I'd appreciate any feedback regarding grammar, structure, word choice, etc. that might help improve my score.
Thanks a million in advance!!----------------------------------------------------------
"In general, people are not as concerned as they were a decade ago about regulating their intake of red meat and fatty cheeses. Walk into Heart's Delight, a store that started selling organic fruits and vegetables and whole-grain flours in the 1960's, and you will also find a wide selection of cheeses made with high butterfat content. Next door, the owners of the Good Earth Cafe, an old vegetarian restaurant, are still making a modest living, but the owners of the new House of Beef across the street are millionaires."The argument claims that people are not as concerned about regulating their intake of red meat and fatty cheese as they were a decade ago, citing the selection of cheese products at a local grocery store and the relative wealth of the owners of a meat-oriented restaurant in comparison to the wealth of the owners of a vegetarian restaurant nearby. Stated in this way, the argument reveals examples of leap of faith, poor reasoning and ill-defined terminology, and fails to mention several key factors on the basis of which it could be evaluation. The conclusion of the argument relies on assumptions for which there is no clear evidence. As a result, the argument is weak and has several flaws.
First, the argument readily assumes that the general population is less concerned about dietary choices based on anecdotal evidence from what seems to be a small stretch of stores in one community. It is unclear what general population the author is referring to - the general public in a specific community, a region, or even an country? It is easy to envision a scenario where the dietary habits of a small community may vastly diverge from the general trend - the high level of consumption of sugary beverages like Mountain Dew in the Appalachian communities compared to that of most other areas of the United States is one example of many that comes to mind. The argument could have been strengthened had the author clearly defined the population they were referring to and relied on hard data associated with the population - for example, meat and cheese consumption levels over the years in the community they focused on.
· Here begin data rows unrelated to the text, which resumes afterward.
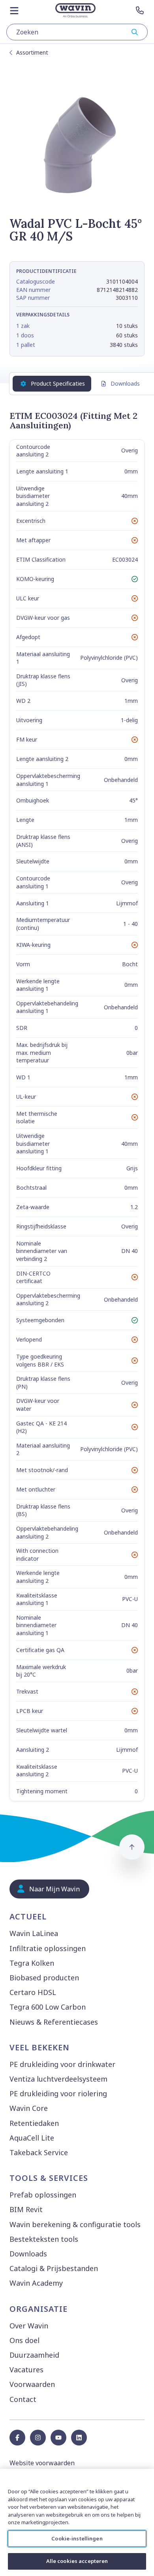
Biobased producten (44, 1977)
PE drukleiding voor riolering (58, 2093)
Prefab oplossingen (42, 2194)
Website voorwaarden (42, 2463)
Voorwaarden (32, 2384)
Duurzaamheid (34, 2355)
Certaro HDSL (32, 1992)
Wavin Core (28, 2108)
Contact (22, 2399)
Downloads (125, 383)
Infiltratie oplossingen (47, 1948)
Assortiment (32, 52)
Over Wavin (28, 2325)
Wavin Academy (36, 2283)
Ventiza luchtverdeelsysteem (58, 2079)
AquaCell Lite (31, 2138)
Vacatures (26, 2369)
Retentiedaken (34, 2123)
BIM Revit (26, 2209)
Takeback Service (38, 2152)
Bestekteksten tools (43, 2239)
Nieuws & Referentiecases (53, 2022)
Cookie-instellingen (76, 2538)
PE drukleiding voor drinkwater (62, 2064)
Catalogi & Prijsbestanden (53, 2268)
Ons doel (24, 2340)
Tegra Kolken (31, 1963)
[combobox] (77, 32)
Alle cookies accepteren (77, 2561)
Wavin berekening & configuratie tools (75, 2224)
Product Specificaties (58, 383)
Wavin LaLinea (33, 1933)
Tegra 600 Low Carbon (47, 2007)
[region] (77, 2522)
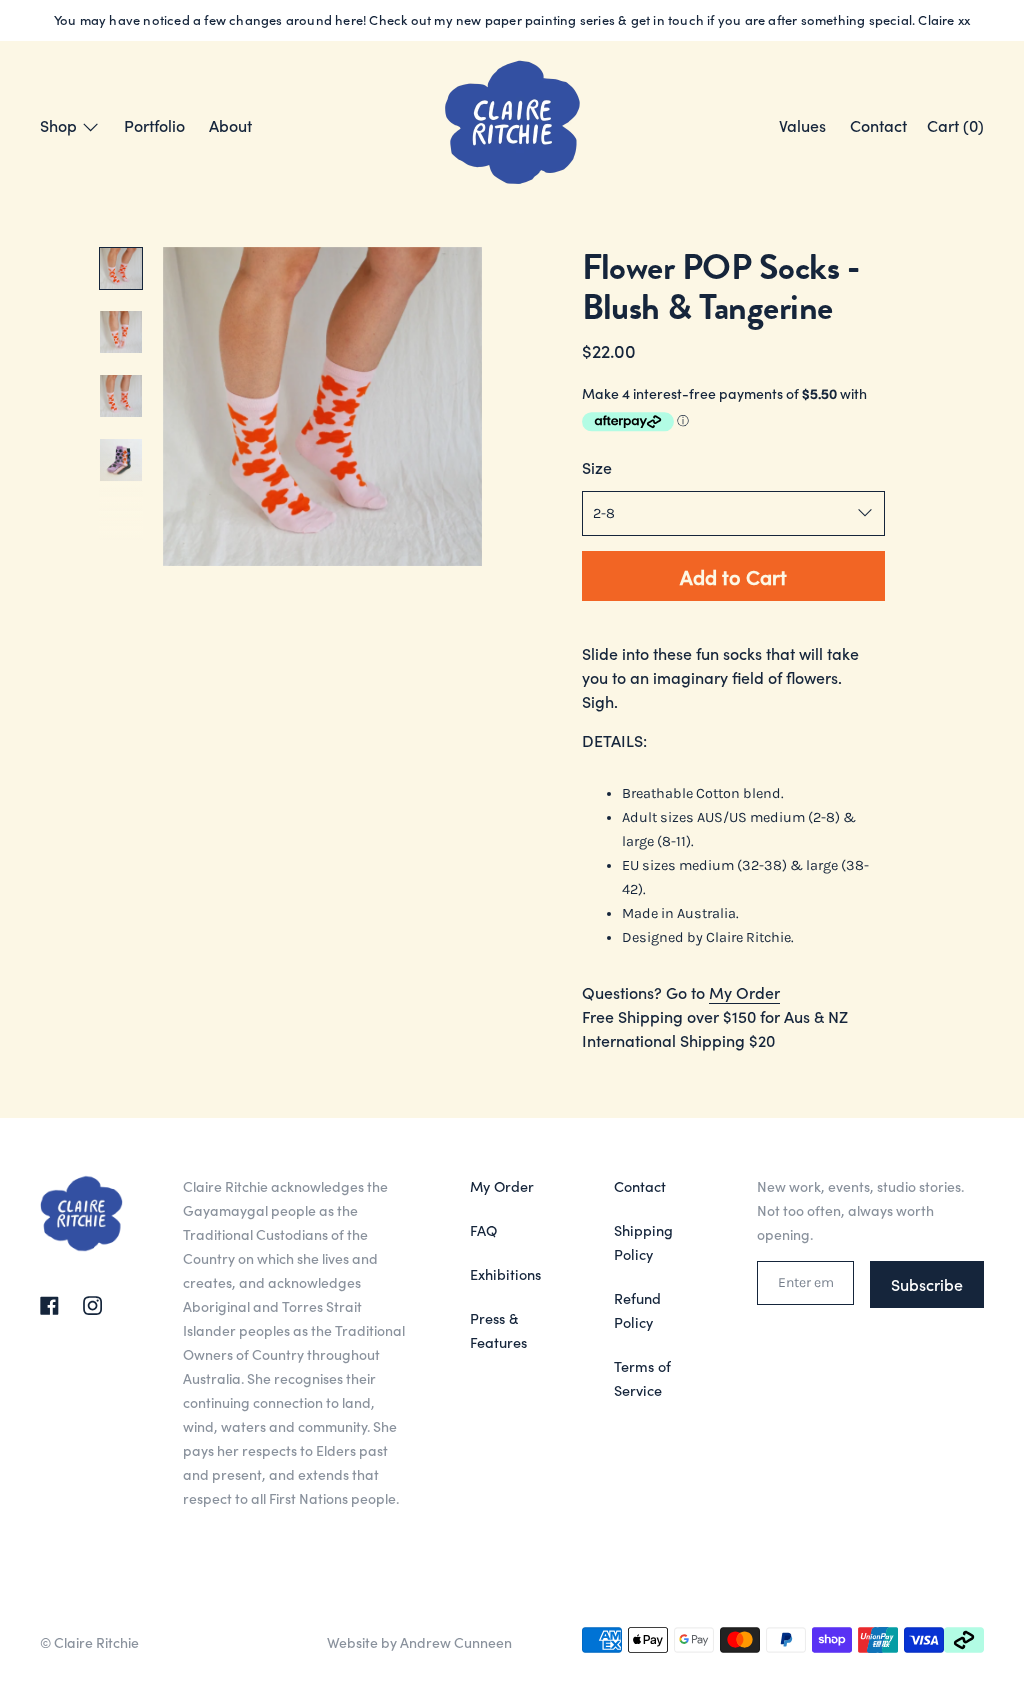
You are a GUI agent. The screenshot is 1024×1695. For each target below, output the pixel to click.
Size (597, 467)
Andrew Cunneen (456, 1642)
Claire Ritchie (96, 1642)
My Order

However, even taking a narrow approach and defining the population as the community in which the businesses are located in, this statement is a stretch in that it assumes that the product selection of a grocery at a point in time reflects the changing consumption habits of a population over a decade. For example, the author cites the current cheese selection of Heart's Delight, a store whose primary focus in the 1960s was to sell fruits, vegetables, and whole-grain flours. The reader is given no information regarding the product selection at Heart's Delight a decade ago - perhaps there was a shift in the 1970's to focus on cheese to meet a need in the community and Heart's Delight has had a wide selection of cheeses for some time now or perhaps, as the author suggests, the product selection has changed in the past decade to reflect the changing consumption habits of the community. It is difficult to correlate the current product selection at a singular grocery store without additional information to understand what drove the store to stock those goods.
Finally, the author tries to tie the wealth of two restaurant owners - one who owns an established vegetarian restaurant and one who owns a new, meat-oriented restaurant - to the purported shift in people's dietary habits. The evidence, as presented, is unclear. For example, were the owners of the House of Beef millionaires before opening the restaurant? If so, their wealth may be completely unrelated to what types of food people choose to eat and thus cannot be compared to the wealth of the owner of the Good Earth. However, even assuming the wealth of the owners is directly tied to their restaurant's profits, it is difficult to equate this data point to a population's consumption habits without understanding the rest of the financial picture of the restaurants. Does Good Earth Café have a higher expense to revenue ratio? If so, even if the same number (or even more) people frequented the House of Beef, the owners of Good Earth Café may take less home. Perhaps the newness of House of Beef encouraged more customers to try the restaurant out? House of Beef's profits may have been temporarily boosted and eventually regularized to the level of a more established restaurant like Good Earth Café. Without clear, convincing answers to these questions, the claim is unsubstantiated and the reader is left to weakly connect the dots.
In conclusion, the argument is flawed for the above-mentioned reasons and is therefore unconvincing. The author could considerably strengthen their claim with relevant facts and data, as specified. In order to assess the merits of the evidence presented, it is essential to glean the entire picture. In this case, additional clarification around the population the author is concerned with, as well as quantitative data directly tied to the argument in question, would help the reader understand the conclusion the author is trying to make and strengthen its validity.